- Portrait of Xia
- Born: Yang Meng 16 February 1933 Shanghai, Republic of China
- Died: 30 October 2016 (aged 83) Hong Kong
- Spouse: Lin Baocheng
- Awards: Golden Phoenix Awards 1993 Special Contribution Award Hong Kong Film Awards – Best Film 1983 Boat People

Chinese name
- Traditional Chinese: 夏夢
- Simplified Chinese: 夏梦

Standard Mandarin
- Hanyu Pinyin: Xià Mèng
- Wade–Giles: Hsia4 Meng4

Yue: Cantonese
- Jyutping: haa6 mung6

Yang Meng
- Traditional Chinese: 楊濛
- Simplified Chinese: 杨蒙

Standard Mandarin
- Hanyu Pinyin: Yáng Méng
- Wade–Giles: Yang2 Meng2

Yue: Cantonese
- Jyutping: joeng4 mung4

= Xia Meng =

Hong Kong actress and film producer

Xia Meng (16 February 1933 – 30 October 2016), a.k.a. Hsia Moon and Miranda Yang, born Yang Meng, was an actress and film producer from Hong Kong. She appeared in Hong Kong films in the 1950s and 1960s, and was involved in the region's left-wing film scene. In the 1980s, Xia Meng worked as a film producer and was involved in the Hong King New Wave.

==Early life and education==
Xia Meng was born Yang Meng on 16 February 1933 in Shanghai.

She was first exposed to drama at McTyeire School, an elite girls' school established by Methodist missionaries in Shanghai. In 1947, she moved with her family to Hong Kong, where she attended Maryknoll Convent School. In 1949, In conjunction with an event at her school, She was chosen to play the leading role in McTyeire School's English-language production of Saint Joan.

Xia Meng's younger sister, Yang Jie, played on the China women's national basketball team from 1954 to 1957.

==Film career==
In 1950, Yang Meng (birthname) and her friends visited a film set of the Great Wall Movie Enterprises Ltd. This was where she was first spotted by the crews, as well as studio manager Yuan Yang'an. Through the help of Yuan's daughter, Mao Mei (an actress and ballerina), Yang accepted his invitation and joined the studio at the age of 17. Inspired by Shakespeare's A Midsummer Night's Dream, the new actress decided to rename herself Xia Meng (literally "summer dream").

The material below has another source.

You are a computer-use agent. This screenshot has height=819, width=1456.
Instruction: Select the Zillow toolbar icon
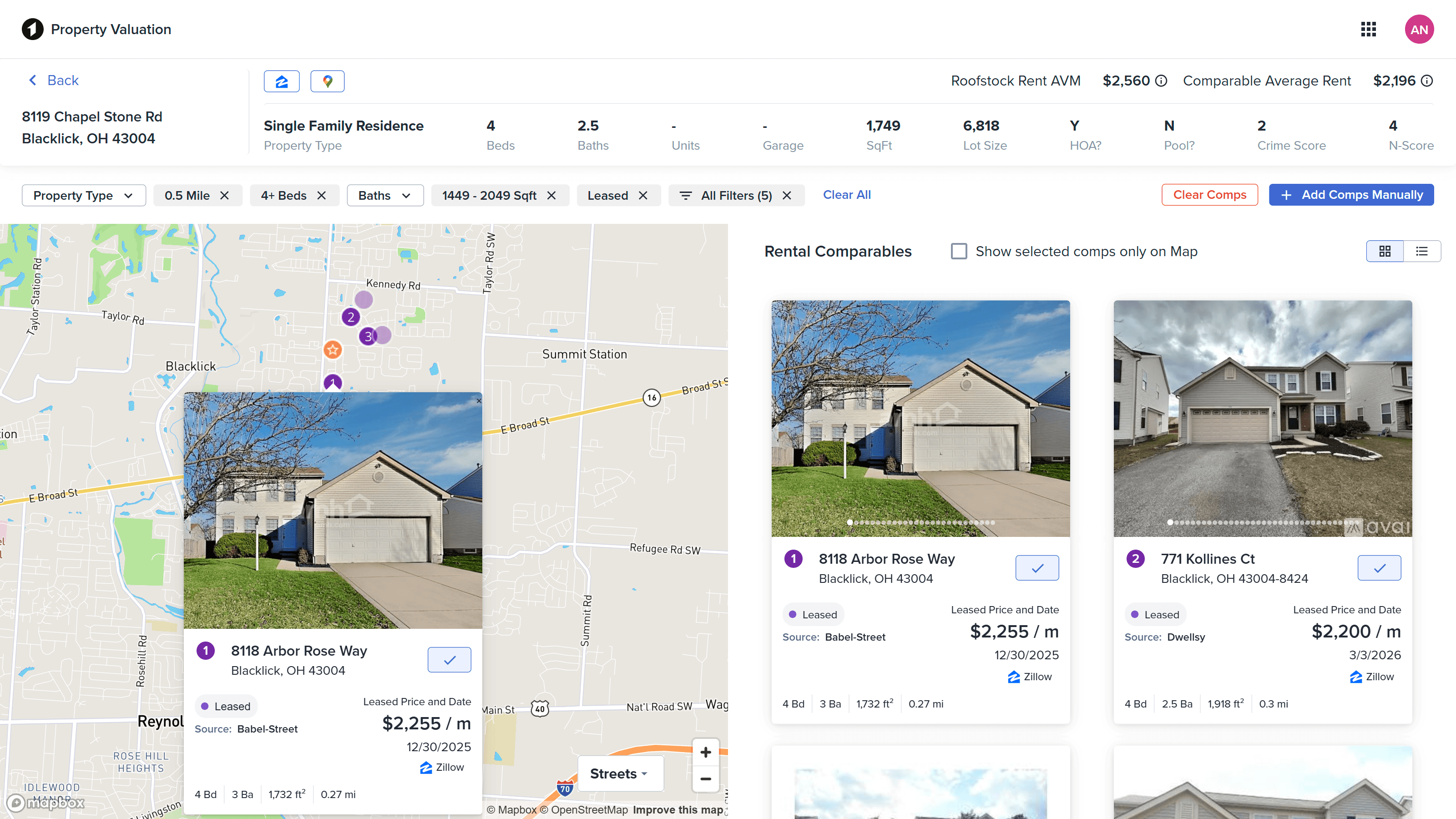(282, 81)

===The Great Wall Crown Princess===

Xia shaking hands with Mao Zedong in Beijing in 1957. Smiling behind Mao is Deng Xiaoping.

She was given her first role as the title character in Li Pingqian's A Night-Time Wife (1951). The comedy was a hit and rocketed Hsia Moon to stardom. Many other roles followed, including a tragic demimondaine of Cao Yu's Sunrise and the virtuous widow of A Widow's Tears, both in 1956. She portrayed the scapegoat of the feudal moral value in the critically acclaimed film The Eternal Love (1960), the deprived bourgeoisie in HKFA Archival Gem's Romance of The Boudoir (1960), and played a man masquerading as a woman in The Bride Hunter (1960).

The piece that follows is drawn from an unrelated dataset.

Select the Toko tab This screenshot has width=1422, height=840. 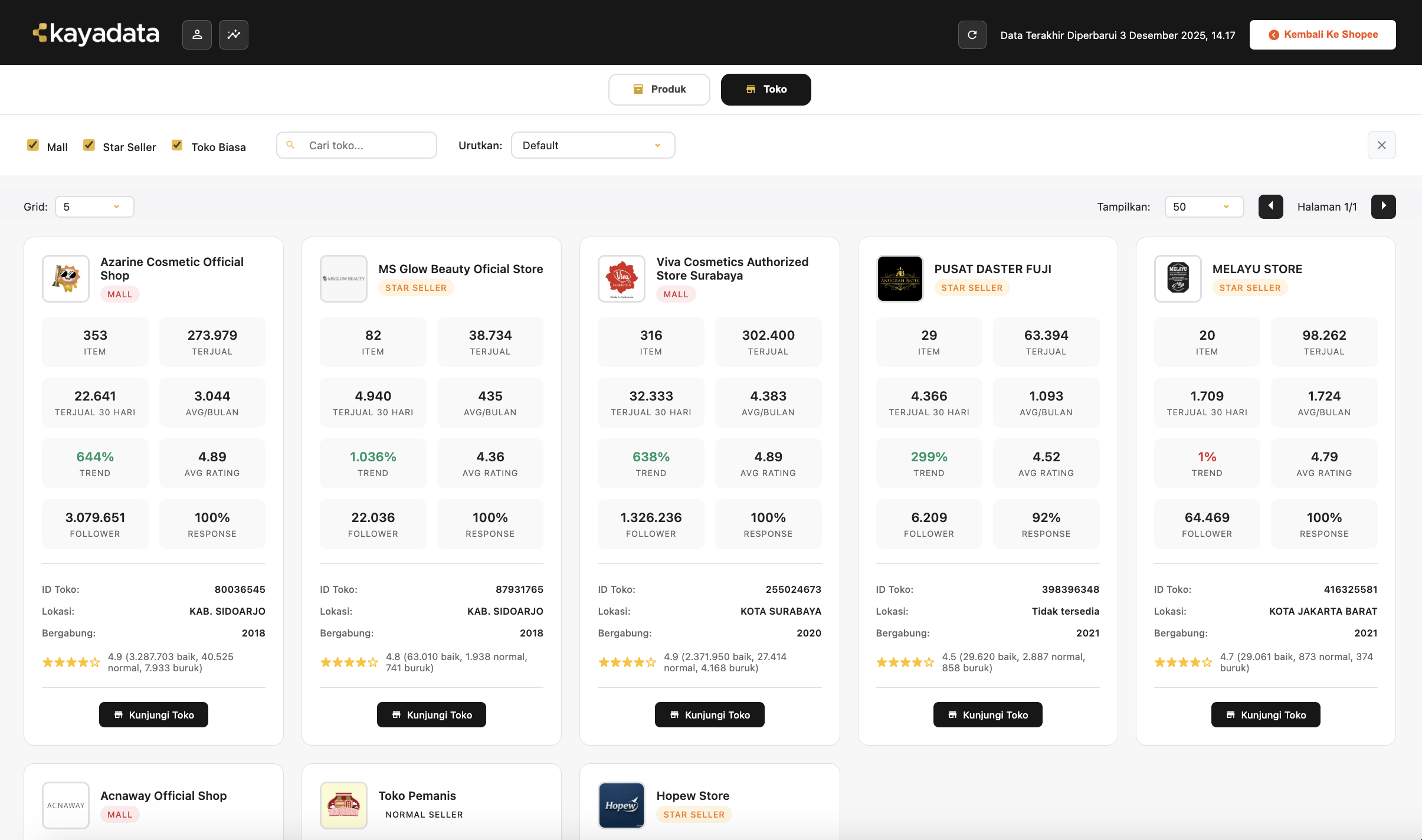tap(765, 89)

Xia was one of the few Hong Kong movie stars whose films were released in the People's Republic of China before the Cultural Revolution. Xinhua News has compared her to Audrey Hepburn.

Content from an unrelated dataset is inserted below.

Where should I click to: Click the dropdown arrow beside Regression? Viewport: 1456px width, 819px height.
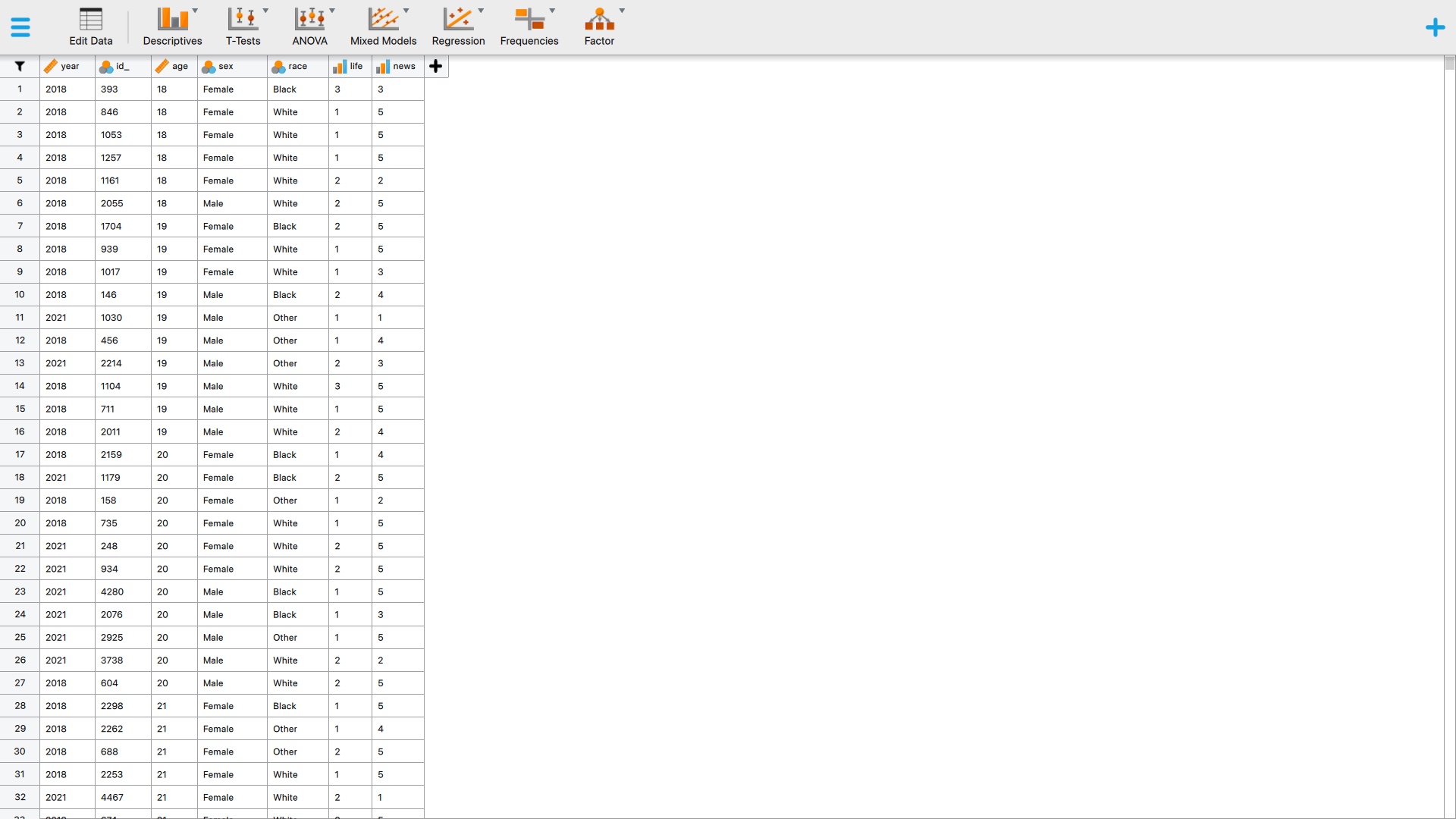481,11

=== Cultural Revolution ===
In the summer of 1967, Xia visited Guangzhou and witnessed the beginning of the Cultural Revolution. Hong Kong cinema was soon influenced by the Chinese Communist Party, and Great Wall's movies no longer had the same cachet as before. Xia, who was pregnant at the time, excused herself from involvement in the political movement. She resigned from the studio in September 1967, shortly after appearing in Oh, the Spring Is Here (1967), and quietly left for Canada before the film was released.

=== Return as film producer ===
After the end of the Cultural Revolution, Xia was invited by Liao Chengzhi, then vice chairman of the National People's Congress (NPC), to attend the 4th National Congress of China Federation of Literary and Art Circles (CFLAC) held in Beijing from 30 October—16 November 1979. This is considered to be her first public appearance after her final screen performance in 1967. Under the encouragement of Liao, she decided returned to the movie industry as a producer after an absence of ten years.

In 1980, Xia formed Bluebird Movie Enterprises Ltd, and produced the debut film Boat People (Ann Hui, 1982), a movie and landmark feature for Hong Kong New Wave, which won several awards including the best picture and best director in the second Hong Kong Film Award. After producing Young Heroes (Mou Dunfei, 1983) and Homecoming (Yim Ho, 1984), Xia sold her film company to Jiang Zuyi. She had no involvement in film production after that.

==Other==
===Awards===
Xia's performance in Peerless Beauty (1953) and A Widow's Tears (1956) won her the Greatest Individual Achievement Award given by the Cultural Ministry of the People's Republic of China. In 1995, Xia was honored the Chinese Film Stars Special Award, in conjunction with 90 anniversary of Chinese Cinema.

===Political activities===
She was also involved in political activities, being selected as a committee member of the Chinese National Cultural Alliance and the Chinese People's Political Consultative Conference.

===Legacy===
For her contribution to the motion picture industry, Xia has a star with a hand print and autograph by the name of Miranda Yang on the Avenue of Stars in Tsim Sha Tsui Promenade, Hong Kong.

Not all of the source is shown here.